We performed 37 laparoscopic colectomies with low anterior resection and terminal ileostomy as a salvage procedure. The indications for such obstructive colectomy included complications of the disease (fulminant colitis, toxic megacolon, colonic strictures), status of patient (anemia, immune suppression, steroid-resistance, diabetes, body mass deficiency), the unclear difference in diagnosis of UC and Crohn’s colitis. We retained a very short (6-7 cm) rectal stump. The reason was that such a short stump is equally suitable for every further surgery. Further options of surgical treatment depended on the status of the rectal stump mucosa, presence or absence of presacral sinus, perianal fistulas, anal sphincrer function as well as patients’ status in general. There were 4 treatment options for this group of patients:

  1. Transanal mucosectomy of the short rectal stump and laparoscopically assisted ileal pouch construction with pouch-anal suturing anastomosing - for those cases where the diagnosis of UC was confirmed and rectal stump inflammation did not damage the anal sphincter.

  2. Rectal stump ablation (removal of the rectal stump together with anal sphincter) using only the perineal approach - for those cases where anal incontinence was combined with the progression of rectal stump inflammation, anal fistulas formation, fibrotic deformation of the anal canal.

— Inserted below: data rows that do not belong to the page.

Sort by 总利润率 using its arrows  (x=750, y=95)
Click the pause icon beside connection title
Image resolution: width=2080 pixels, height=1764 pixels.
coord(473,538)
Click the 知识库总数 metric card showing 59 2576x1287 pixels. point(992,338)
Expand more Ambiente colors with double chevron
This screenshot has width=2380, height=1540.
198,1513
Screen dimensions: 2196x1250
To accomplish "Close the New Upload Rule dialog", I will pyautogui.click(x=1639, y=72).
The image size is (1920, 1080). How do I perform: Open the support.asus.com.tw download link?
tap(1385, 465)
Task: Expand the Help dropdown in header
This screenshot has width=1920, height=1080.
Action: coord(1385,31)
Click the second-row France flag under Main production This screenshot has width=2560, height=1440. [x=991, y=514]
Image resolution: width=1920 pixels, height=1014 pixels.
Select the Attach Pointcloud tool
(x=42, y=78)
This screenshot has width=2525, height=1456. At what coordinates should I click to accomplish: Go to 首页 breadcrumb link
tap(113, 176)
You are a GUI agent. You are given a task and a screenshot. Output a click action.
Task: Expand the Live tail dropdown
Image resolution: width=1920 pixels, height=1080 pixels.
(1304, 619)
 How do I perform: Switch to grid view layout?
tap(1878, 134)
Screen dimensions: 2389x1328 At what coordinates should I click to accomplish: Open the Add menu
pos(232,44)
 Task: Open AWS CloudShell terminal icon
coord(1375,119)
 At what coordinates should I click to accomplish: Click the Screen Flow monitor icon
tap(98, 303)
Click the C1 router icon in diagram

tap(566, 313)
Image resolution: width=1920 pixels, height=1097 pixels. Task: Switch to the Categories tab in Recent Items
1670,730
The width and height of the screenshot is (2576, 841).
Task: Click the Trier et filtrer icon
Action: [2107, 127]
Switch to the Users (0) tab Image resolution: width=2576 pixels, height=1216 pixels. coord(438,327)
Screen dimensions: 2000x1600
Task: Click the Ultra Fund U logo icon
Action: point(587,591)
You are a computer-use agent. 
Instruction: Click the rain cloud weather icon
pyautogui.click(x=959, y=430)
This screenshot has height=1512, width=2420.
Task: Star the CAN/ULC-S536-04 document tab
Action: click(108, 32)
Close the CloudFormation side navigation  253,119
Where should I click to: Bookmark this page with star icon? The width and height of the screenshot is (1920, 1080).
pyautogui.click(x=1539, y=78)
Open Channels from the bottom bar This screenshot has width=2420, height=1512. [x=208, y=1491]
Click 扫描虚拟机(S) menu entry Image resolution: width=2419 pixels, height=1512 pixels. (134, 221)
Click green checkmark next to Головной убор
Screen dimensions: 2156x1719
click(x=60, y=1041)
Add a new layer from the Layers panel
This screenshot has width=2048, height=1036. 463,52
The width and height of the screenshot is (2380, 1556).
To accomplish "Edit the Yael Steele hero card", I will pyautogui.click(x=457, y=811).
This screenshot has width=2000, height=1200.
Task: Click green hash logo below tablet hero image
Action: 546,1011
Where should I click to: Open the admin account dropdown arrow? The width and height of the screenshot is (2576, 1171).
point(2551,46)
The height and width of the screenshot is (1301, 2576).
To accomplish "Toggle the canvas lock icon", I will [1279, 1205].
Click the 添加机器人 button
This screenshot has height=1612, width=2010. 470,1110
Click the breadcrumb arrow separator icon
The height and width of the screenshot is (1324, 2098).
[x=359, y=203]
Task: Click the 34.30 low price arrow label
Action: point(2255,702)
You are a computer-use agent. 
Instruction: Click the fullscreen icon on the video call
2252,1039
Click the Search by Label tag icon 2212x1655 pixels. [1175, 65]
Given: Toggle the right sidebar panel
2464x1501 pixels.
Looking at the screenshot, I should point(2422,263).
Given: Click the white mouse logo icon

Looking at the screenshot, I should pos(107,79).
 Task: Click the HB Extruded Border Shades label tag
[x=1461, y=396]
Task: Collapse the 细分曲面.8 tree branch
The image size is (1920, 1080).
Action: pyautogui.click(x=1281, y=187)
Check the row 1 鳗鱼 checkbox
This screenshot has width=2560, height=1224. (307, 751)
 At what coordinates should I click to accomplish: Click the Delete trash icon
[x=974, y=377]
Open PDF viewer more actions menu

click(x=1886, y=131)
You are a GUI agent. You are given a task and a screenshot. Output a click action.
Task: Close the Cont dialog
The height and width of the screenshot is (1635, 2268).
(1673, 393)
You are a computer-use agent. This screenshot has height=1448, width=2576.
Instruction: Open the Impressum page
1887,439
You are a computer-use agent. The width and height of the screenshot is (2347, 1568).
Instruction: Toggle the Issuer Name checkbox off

  3. Laparoscopically assisted ileal pouch construction with double stapling anastomosis between the ileal pouch and short rectal stump - for cases with confirmed diagnosis of CD and “healthy” rectal stump.

  4. to continue conservative treatment of patients with UC who developed mild rectal stump inflammation and refused restorative surgery and patients with CD who developed the recurrence of the disease.

The advantages of laparoscopic approach were: significantly less intraoperative blood loss, less time for postoperative return of bowel function, less length of inpatient treatment, more rapid patients’ recovery, less adhesion formation in the abdominal cavity. The latter was proved by the 2-nd stage procedures. The abdominal cavity was almost free of adhesions; there was a free axis of the pelvis during the 2-nd stage laparoscopy.


Laparoscopic proctocolectomy with extracorporeal ileal pouch construction, transanal mucosectomy, and pouch-anal anastomosis are considered as surgery of choice for UC. The pouch-rectal double-stapling anastomosing is feasible for CD in individual cases. Laparoscopic total colectomy with law anterior resection is recommended as a salvage procedure.

Total laparoscopic proctocolectomy with intracorporeal ileal pouch construction and natural orifice specimen extraction may be the next step in clinical trials.